I wasn’t enjoying myself. I wasn’t learning much, either. I wanted to learn. That was, after all, the whole point. I wanted to soak in the transcendent words of these revered authors, discover the timeless truths and human emotions they evoked. In some cases, I succeeded: Steinbeck, Hemingway, Dickens, Vonnegut. But in too many others, I fought to consume the prose, struggling to discover whatever lessons and meaning might be concealed within. It was like forcing dry chicken down my throat. At the time, I told people how much I enjoyed Lovecraft. But the truth is? I thought ‘In the Mountains of Madness’ sucked. I know at the time he wrote it, it was special. But reading it objectively from my modern day perspective, it just wasn’t good. It’s like watching a famous movie from the 1960s and saying it’s corny. Of course it is. Corny is something that happens when you make something so good that it gets copied to the point of nausea and cringing. Like clichés. The first guy who wrote the words: ‘He fought like a lion’ was way ahead of his time.
But the point is, I was forcing myself to read things I wasn’t enjoying and wasn’t learning anything from just because I thought I should. It wasn’t a good investment. I know you’re supposed to love the classics. You’re supposed to be literature educated, and appreciate what they did and why and how. But that’s bullshit.
Listen. A book is a big investment in your time and concentration. It better do at least one of two things very well, or it isn’t worth either: 1. Entertain you 2. Inform you
That’s it. These are the only purposes books serve. If you’re not entertained, and you’re not learning, then give it up.
In light of this, I developed a system for reading classics that both keeps me from getting bogged down in swamps of words I don’t have an interest in reading and educates me at the same time.
When I read a ‘Classic’ book, I have the following rules:
- Read 100 pages. If a book doesn’t interest you in the first hundred pages, it never will, classic or not.
- If it interests you enough to keep reading, finish it. If not, stop. Life is too short to read things you don’t like, and there are more classics than you could get through even if you only commit yourself to a hundred pages of each – or fifty for that matter.
- If you do stop reading, skip to the last ten pages and read them. Then go to the Wikipedia page or an equivalent and find out everything you can about it. Find out why it became a classic in the first place. Who was the author? What was going on in his or her life and in the world at the time? Why did he write the book? Why did it have such a great affect on society and become a classic?
That’s it. If you’ve read 100 pages of a book, then you know the style, tone, and voice of the author, and you know the direction and pace and form of the book. Combined with the knowledge about the author, the context of the time, and the reasons for the books enduring success, you have a pretty holistic and complete idea of whatever book you chose. You could probably achieve the same reading only fifty pages, even.

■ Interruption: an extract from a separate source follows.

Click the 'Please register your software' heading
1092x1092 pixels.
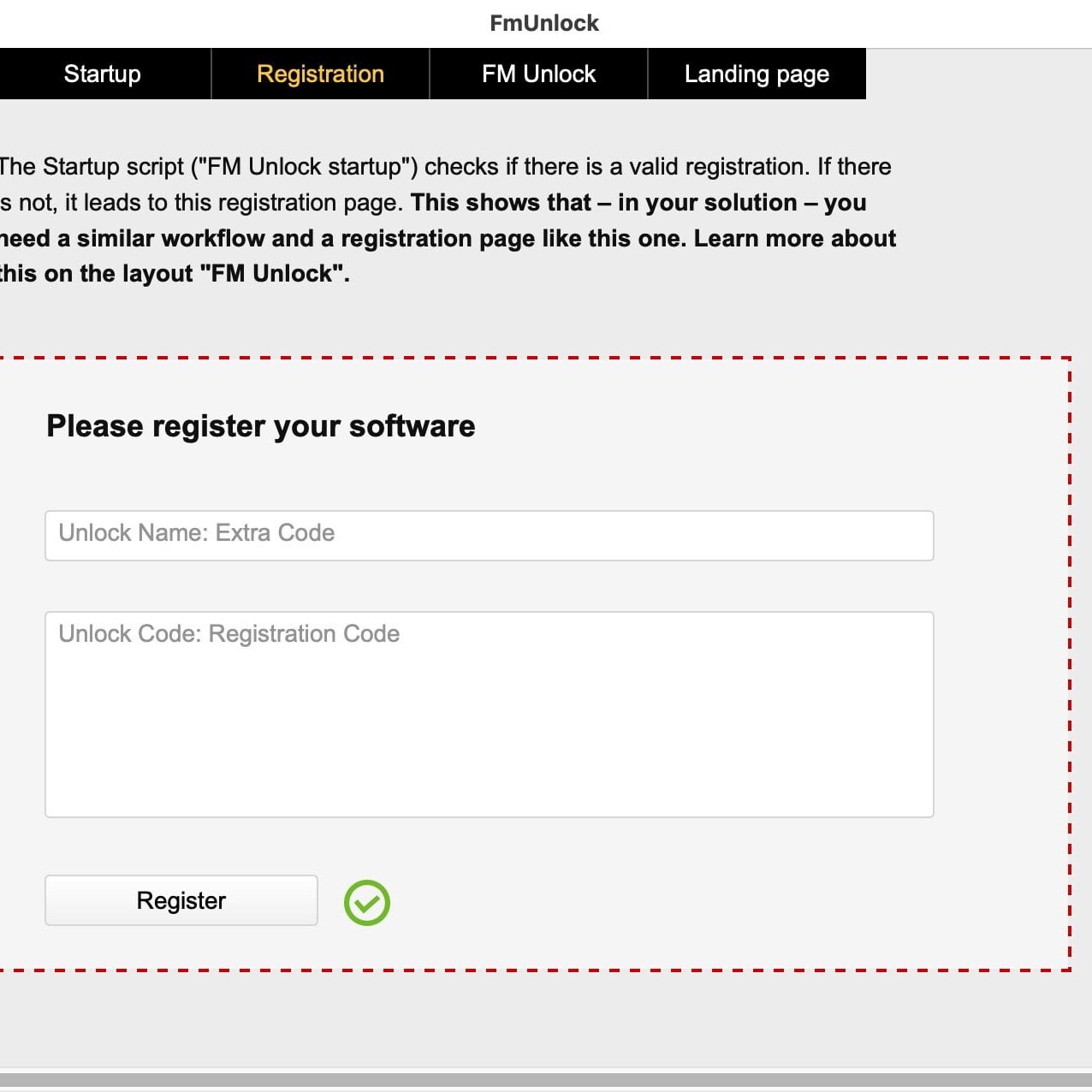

So that’s what I do. Occasionally I come across a classic novel I like or even love, and read it all the way through and study it and marvel at it.
Often, though, reading a classic feels like chewing dried fish. It’s probably good for you, but is it really worth it?
That said, I’ve also discovered some Earth shatteringly good books through my determination to read classics: The Old Man and the Sea, for example; Dracula, The Grapes of Wrath, and too many others to list here. So don’t dismiss the daunting classic – reach out and taste, and whether or not you like what you find, recognize that there is value there independent of you. If it isn’t your style, leave if and try something new. But I can guarantee you’ll learn something, and that the ones you don’t toss aside, yawning, just might change your life.